Ransomware is not merely a security or IT problem—it is a governance challenge. Decisions about legacy system modernization, architecture, backup strategy, and vendor selection are strategic choices that shape attack resilience. Board and executive oversight is crucial: companies need an up-to-date inventory of critical assets, clear recovery time objectives, and regular exercises to test incident response. Technical fundamentals still matter enormously. Priorities include multi-factor authentication across remote access and administrative accounts; network segmentation and microsegmentation to contain blasts; rigorous patching of VPNs, gateways, and edge devices; endpoint detection and response to spot lateral movement; and offline or immutable backups that are frequently tested for restoration. For supply-chain resilience, firms should raise the bar with third parties—baking security controls and audit rights into contracts, requiring timely patching and MFA, and ensuring that shared platforms support tenant isolation and rapid containment. Tabletop exercises should include partners and critical service providers to clarify roles and escalation paths during a crisis.

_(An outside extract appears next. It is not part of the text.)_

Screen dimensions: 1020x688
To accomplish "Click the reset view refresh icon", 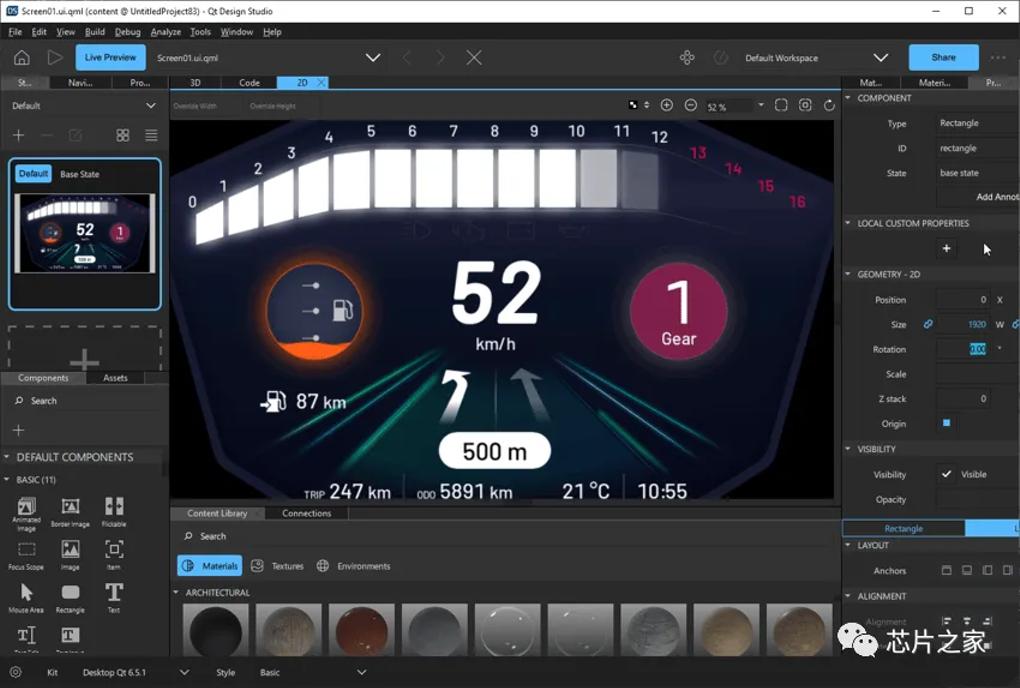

Paying the ransom is not a recovery plan

Law enforcement worldwide warns that paying a ransom fuels criminal activity and does not guarantee restoration or data deletion. Each incident is complex, and companies must weigh legal, operational, and ethical considerations—particularly if critical services are at stake. But the best leverage is preparation: maintaining resilient backups, practicing rapid rebuilds, and planning communications with customers, regulators, and suppliers. Transparent, timely disclosure helps reduce speculation and coordinate recovery across the ecosystem.

What comes next

With reported cases up 1.4 times year-on-year in the first half of 2025, Japanese firms should expect continued pressure from ransomware groups that iterate quickly and specialize in exploiting partners and edge devices. The response will require more than after-the-fact fixes. It calls for sustained investment in modernization, consistent security baselines across group companies and vendors, and a culture that treats cybersecurity as a continuous business discipline rather than a compliance checkbox. In a tightly connected economy, resilience is not only a defensive posture—it is a competitive advantage.